--- Things to do ---
• 1. Reproduce word for word the stretch from "The reasons which" through "increasingly, legal sanctions?" in the passage on Mobile Youth Work.
• 2. Carry the passage on Mobile Youth Work forward from its final sentence.

In the nineteen-nineties, the approach was adopted in the fife ”new federal lands”, mainly in connection with the action programme against aggression and violence of the Federal Government (Action Programme 1992). In the areas with a rural structure the concept gained importance too. The reason for this was that more and more youths in rural areas had problems concerning their life management which the modernised support systems in the rural area could no longer meet (Böhnisch/Winter 1992). Wherever it was possible toovercome the taboo concerning the problems, organisations of Mobile Youth Work standing in the tradition of community-based youth work established themselves (Groß/Schmitt 1997).
Since the beginning of the nineteen-nineties target-group- and scene-related approaches within Mobile Youth Work play an increasingly important role. The mobility of youths with their flexible change of scene and milieu as well as their increasing youth-cultural rooting in their respective areas of action lead to increasingly scene-specific forms of outreach youth work. These forms of Mobile Youth Work have a room or rooms at their disposal as a basis, but mainly follow the aspect of offering individually oriented help and street work intensive shelter places in the inner city areas. Contradictory to the rather district-based work, this approach is less community-related, instead offers a concept of consequent support to secure the survival on the street and of existential aid on the one hand, on the other hand stabilises existing social networks and social contacts (Lutz/Stickelmann 1999). Thus, Mobile Youth Work approaches other concepts doing street work, like for instance drug aid or work with homeless people (Steffan 1988). However, there is a difference as well concerning the age of the target groups as the conceptional approach, which in Mobile Youth Work almost always relates to groups. Depending on age and problem situation, reintegration possibilities for individual youths as well as for peer groups are
being searched within the district of origin, concerning the access to schools and training possibilities as well as employment and housing. In many cases, this differentiation also relates to those approaches of outreach youth- and social work, which in some Federal Lands respectively towns are being described with the terms ”street social work” or ”street work” (Gusy 1994, Becker/Simon 1995). Meanwhile, 11 local associations respectively working groups exist, which gathered to the Federal Association Street Work/Mobile Youth Work in 1997. The International Society for Mobile Youth Work supports the international experience exchange between theory and field work, among others by organising international congresses (Specht 1987, 1991, ISMO 1999), workshops and qualification seminars.


Mission of MYW

The reasons which lead to the foundation of Mobile Youth Work are much the same at present as they were when the first social-pedagogic steps were taken in the district Freiberg of the city of Stuttgart 35 years ago (1967). The initial problem in almost each community, in almost every city is always conspicuous, difficult, attention-demanding or delinquent behaviour of young people. The main question always remained the same and has, meanwhile, reached a global dimension: Shall we turn towards these homeless, impoverished, delinquent, sick, underfed, despised, drug-consuming, provoking, extremist-oriented children and youths or shall we exclude them by lack of attention, punishment, repression and, increasingly, legal sanctions?

--- Supplied entries ---
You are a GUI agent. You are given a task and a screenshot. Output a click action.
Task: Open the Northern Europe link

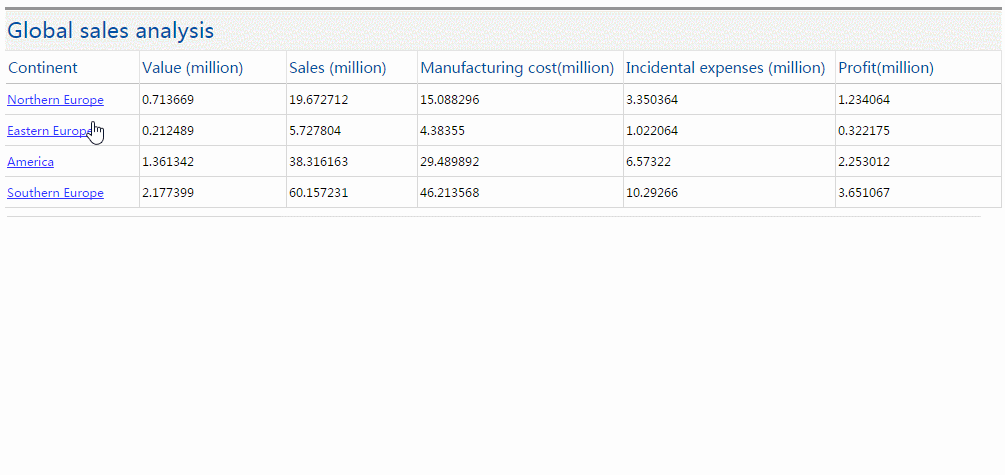[55, 100]
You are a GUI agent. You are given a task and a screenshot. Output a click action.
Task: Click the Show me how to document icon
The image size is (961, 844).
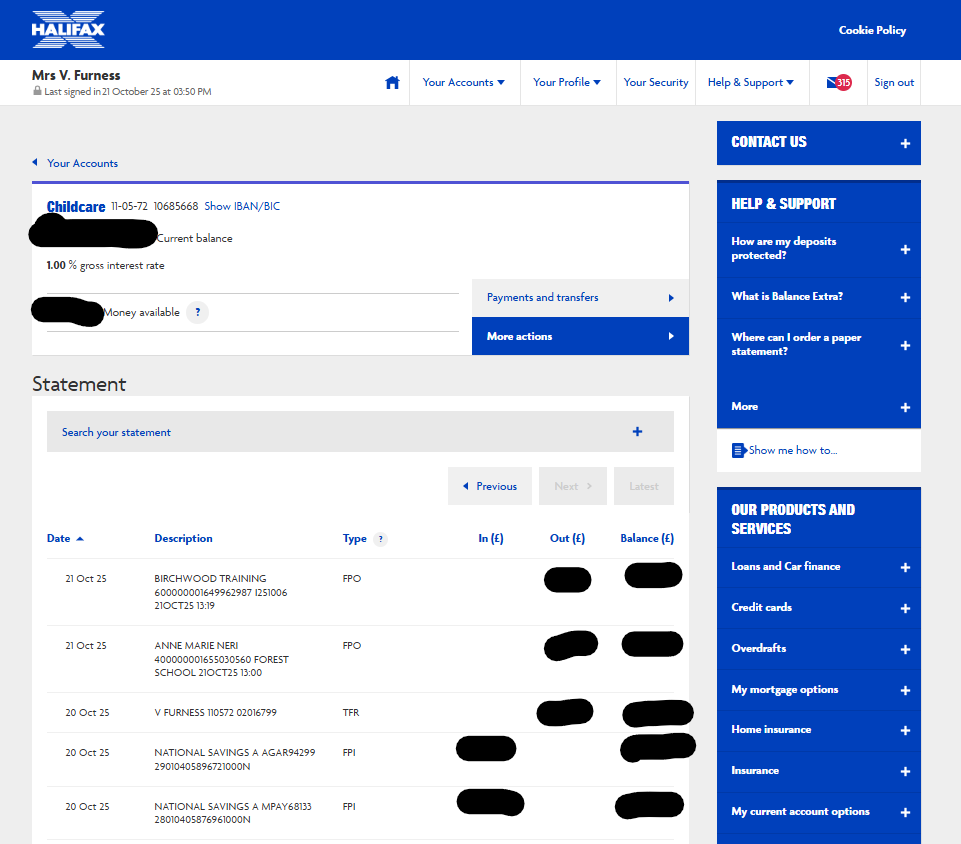(x=739, y=451)
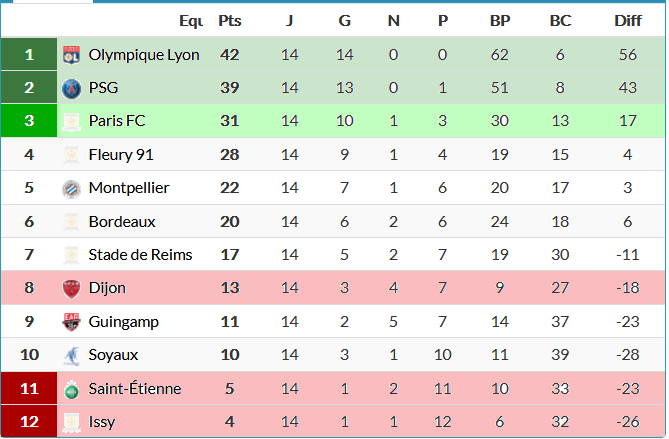The image size is (669, 439).
Task: Click the Equ column header
Action: tap(191, 21)
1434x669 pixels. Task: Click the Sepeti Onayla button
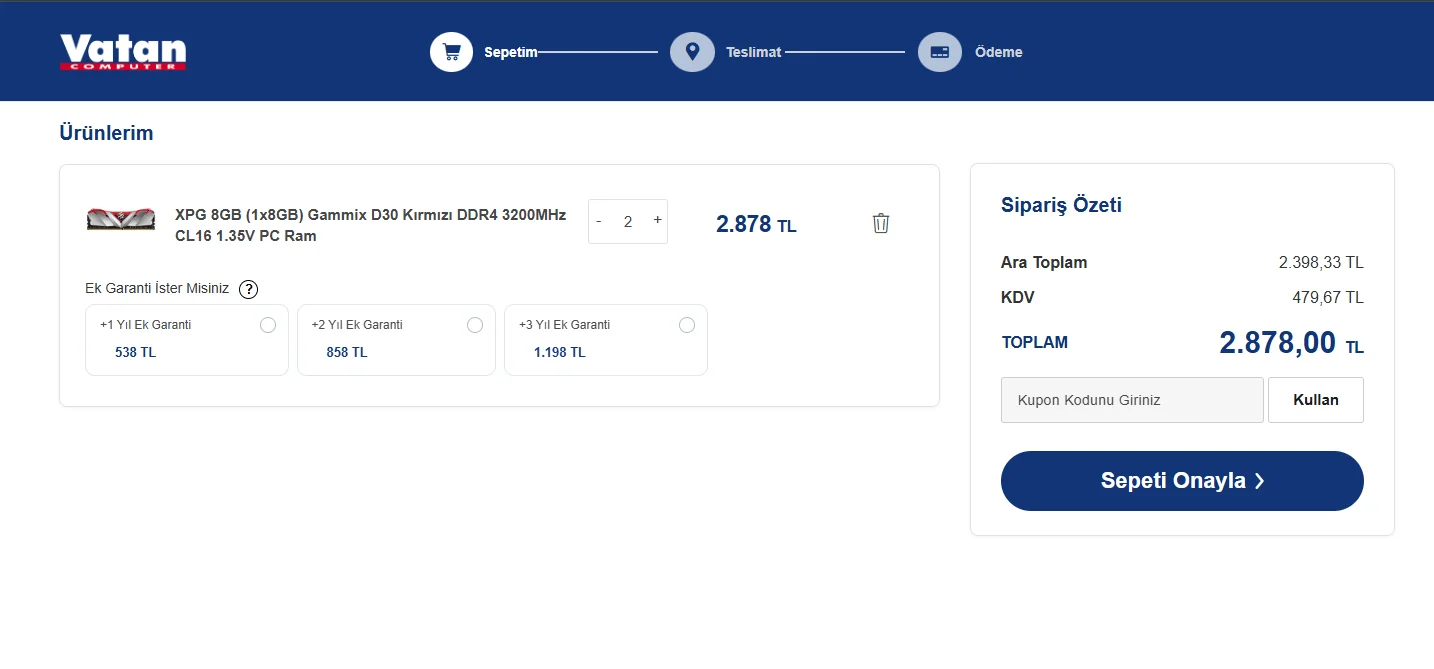1182,481
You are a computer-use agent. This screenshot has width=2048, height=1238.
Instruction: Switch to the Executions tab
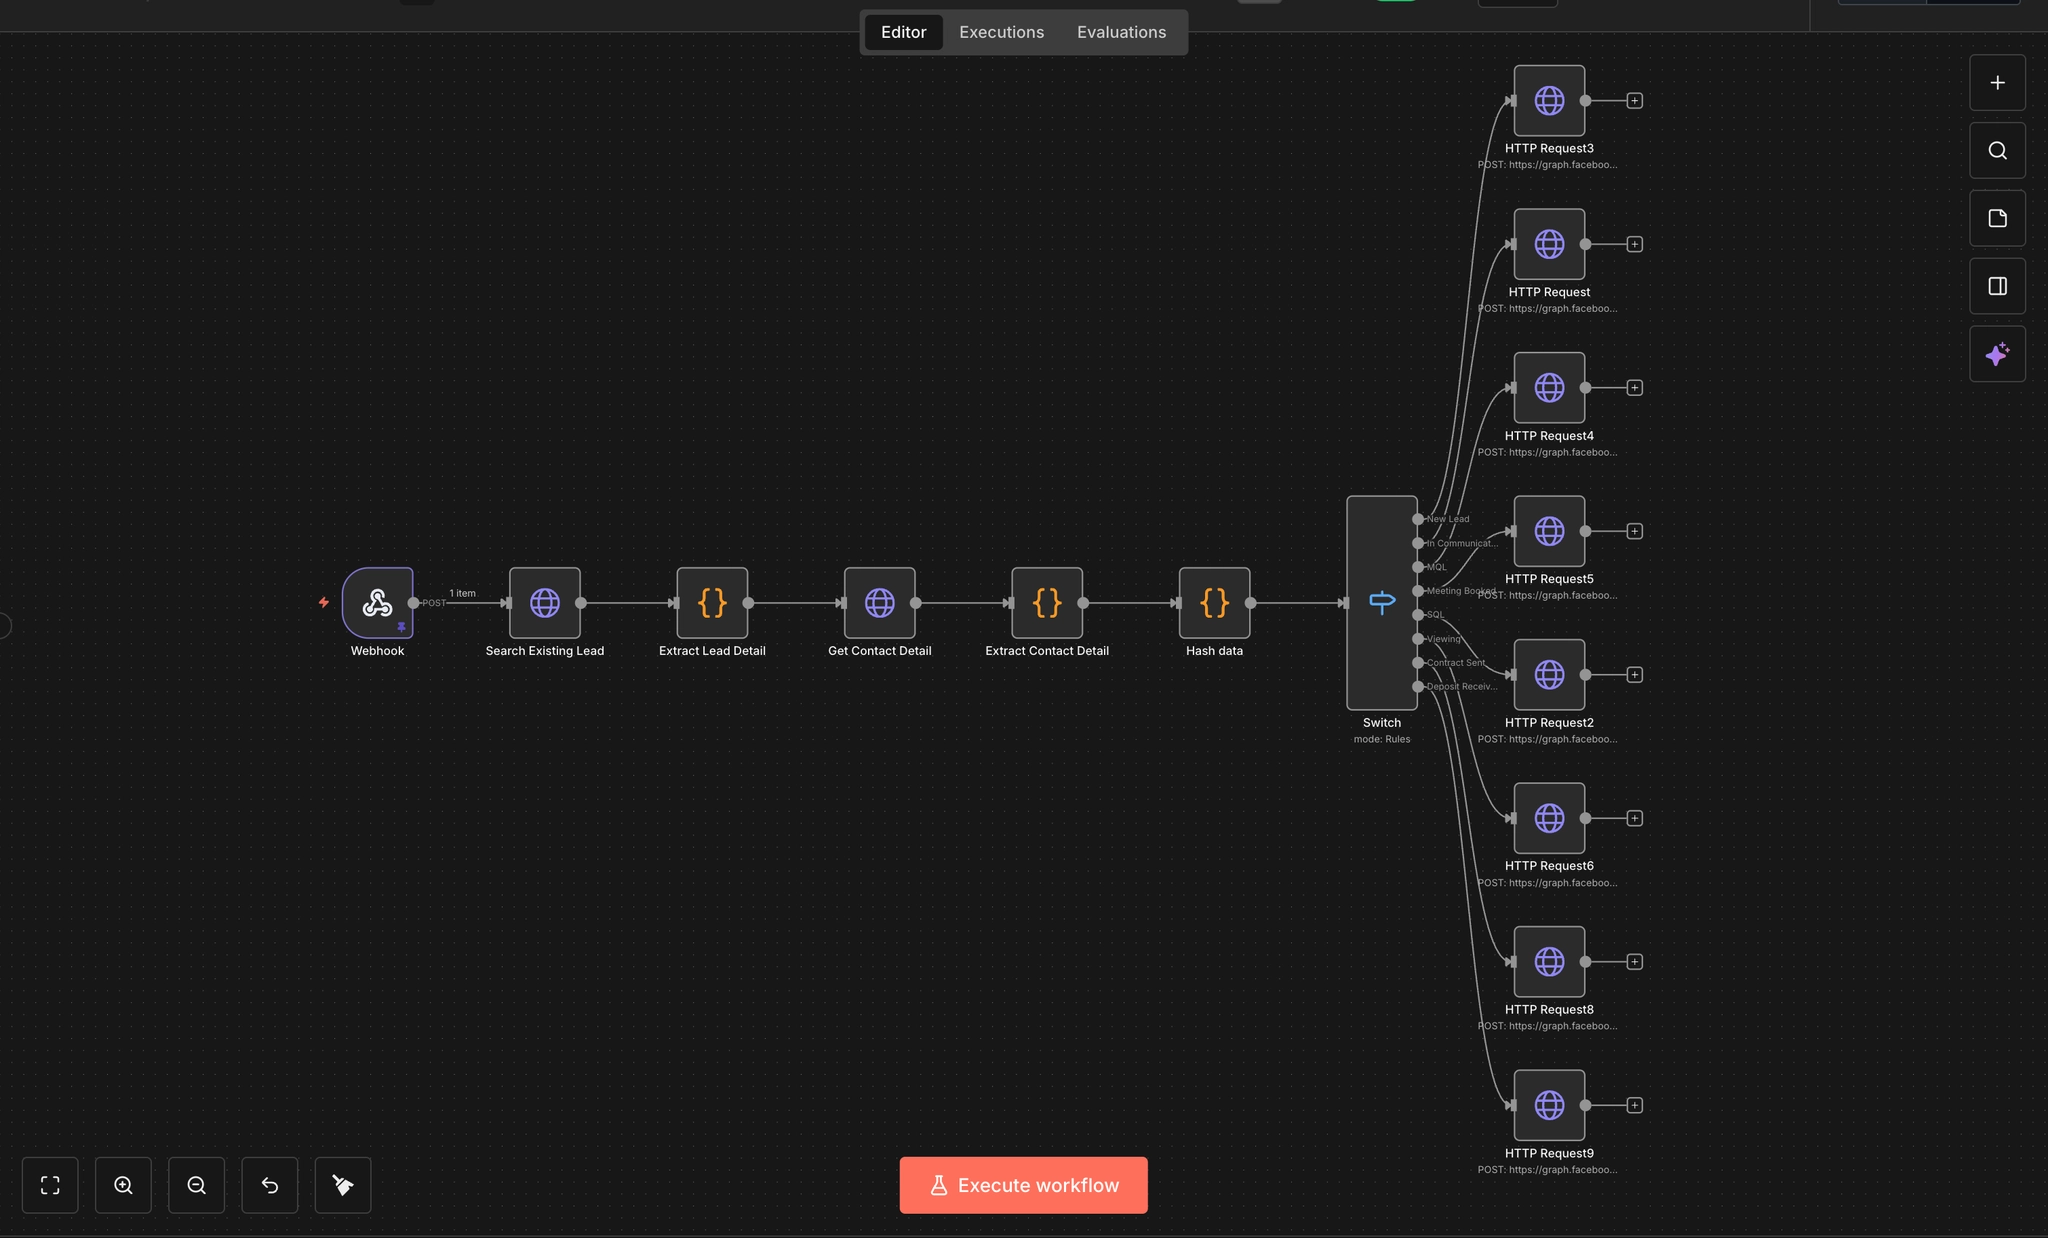click(1001, 32)
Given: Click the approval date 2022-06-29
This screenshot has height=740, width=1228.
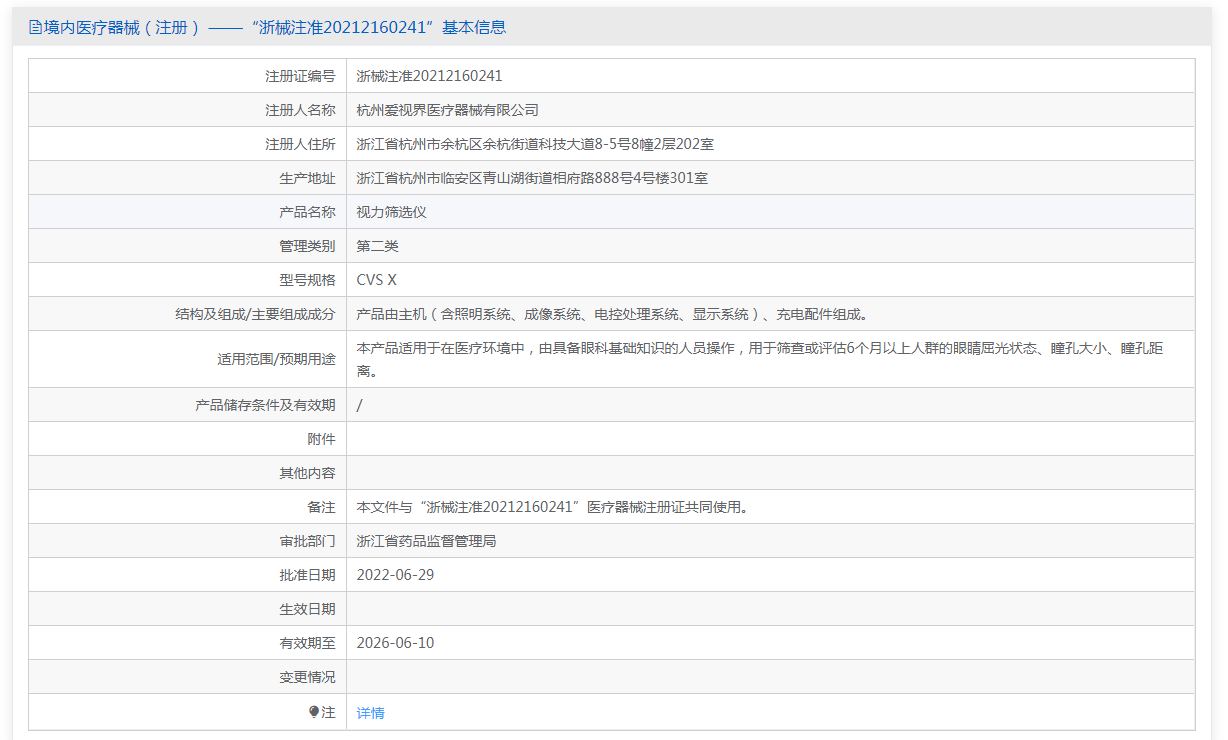Looking at the screenshot, I should tap(395, 575).
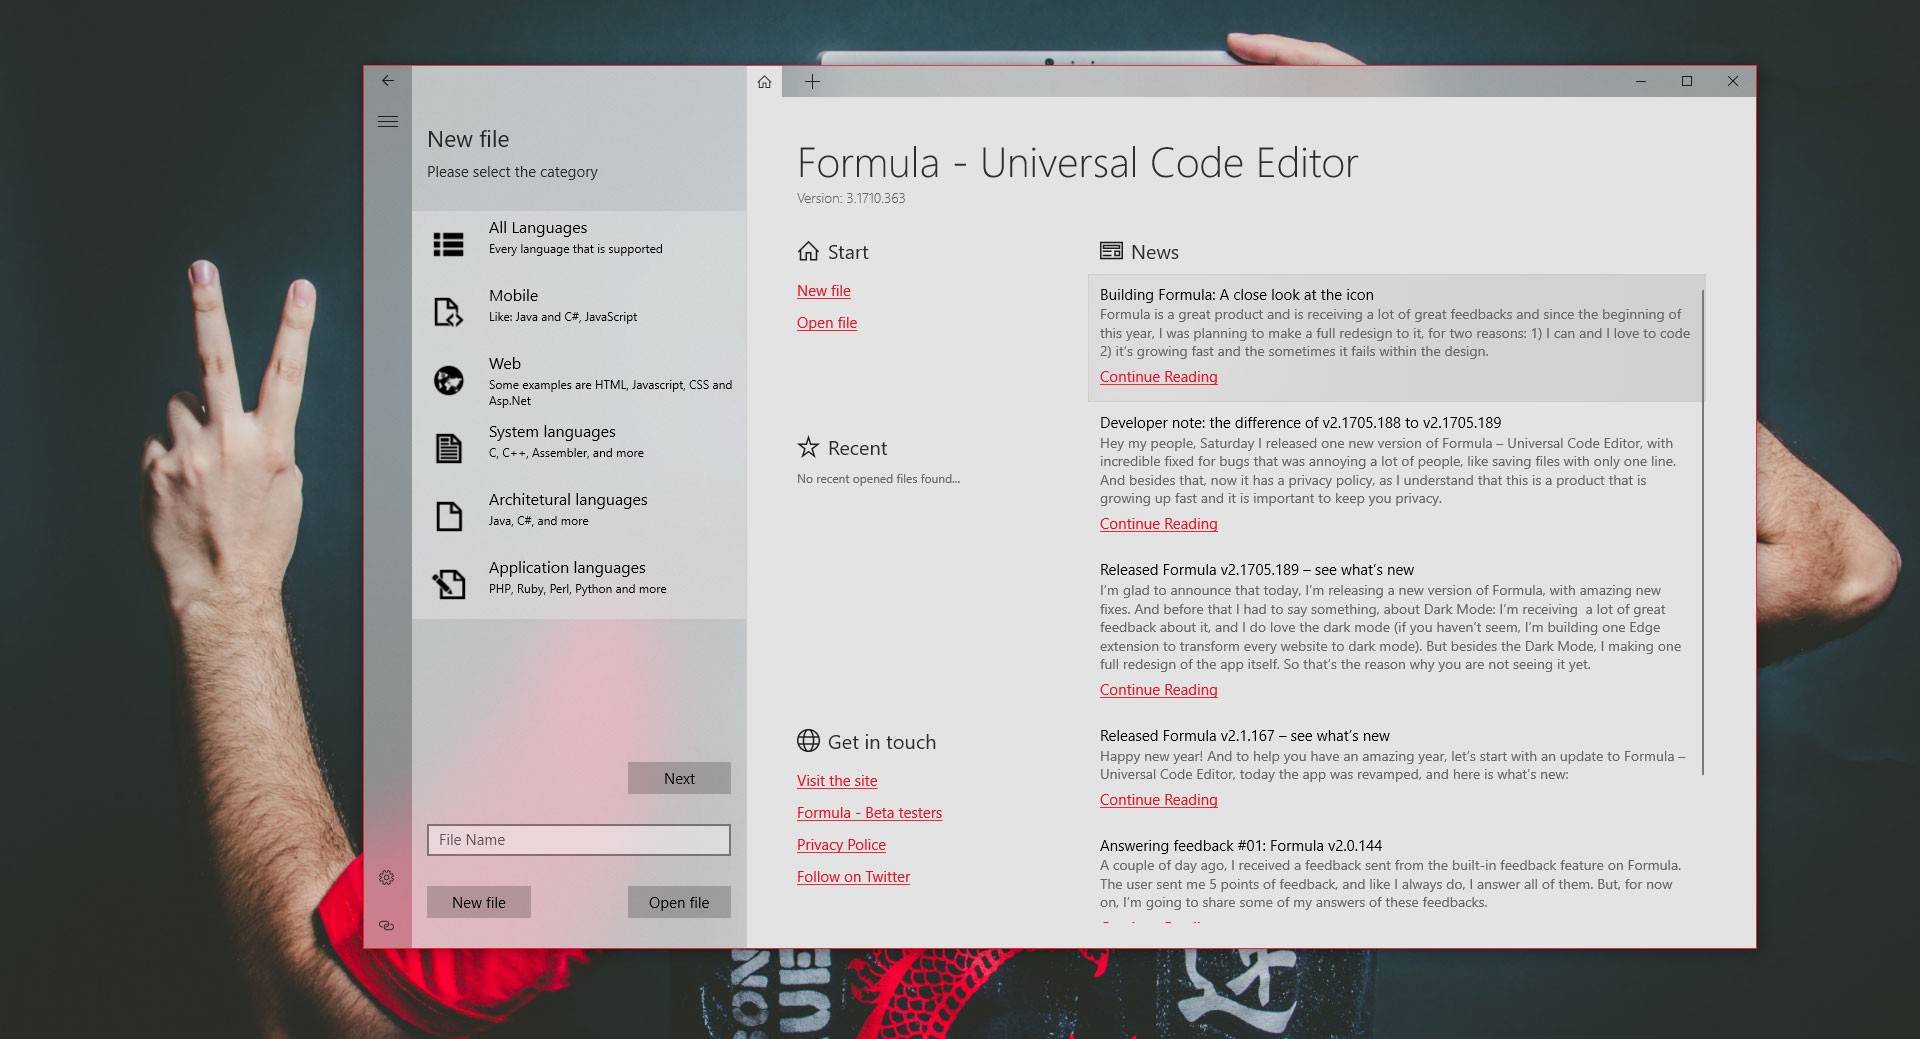Choose the Mobile category icon
Image resolution: width=1920 pixels, height=1039 pixels.
[448, 312]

--- Outputs in order ---
• 1.
The reasons which lead to the foundation of Mobile Youth Work are much the same at present as they were when the first social-pedagogic steps were taken in the district Freiberg of the city of Stuttgart 35 years ago (1967). The initial problem in almost each community, in almost every city is always conspicuous, difficult, attention-demanding or delinquent behaviour of young people. The main question always remained the same and has, meanwhile, reached a global dimension: Shall we turn towards these homeless, impoverished, delinquent, sick, underfed, despised, drug-consuming, provoking, extremist-oriented children and youths or shall we exclude them by lack of attention, punishment, repression and, increasingly, legal sanctions?

• 2.
Do we define the conspicuously acting youths (punks, skinheads, gangs, cliques, youth gangs, street children, young drug-consumers, hooligans etc.) as ”endangered” or as ”dangerous”? The decisive factor for the choice of either a social-pedagogic or a repressive-controlling approach is which definition is being enforced in the youth-political public. Aid or control, attention or exclusion are the, often fiercely discussed, counterpart positions. Frequently, a mixture of both approaches is being applied, mainly when laws have been violated. The causes, however, have always remained the same. Conspicuous youths provoke conflicts, but also victims.The violence of youths, which has doubtlessly increased in brutality, is also being reported by schools meanwhile. In the present discussion, this leads to the demand of reinforcing school social work and strengthening the co-operation of Mobile Youth Work with schools to meet the common interest to prevent social exclusion of youths. Since exclusion frequently goes along with stigmatising, it is also the aim of Mobile Youth Work to prevent stigmatising processes or possibly to initiate processes of de-stigmatisation. Hereby, Mobile Youth Work relies on structures of trust and voluntariness of the youths by offering themdevelopment options and chances of life management without violating laws. The main age is between 12 and 19 years. Sometimes, however, younger or older youths belong to the target group of Mobile Youth Work as well.


Methods

The concept of Mobile Youth Work is divided into four fields: Individual aid, street work, group work and community work which are being weighted according to the local situation. The characteristic of Mobile Youth Work is the fact that the concepts of all four working fields are connected with each other.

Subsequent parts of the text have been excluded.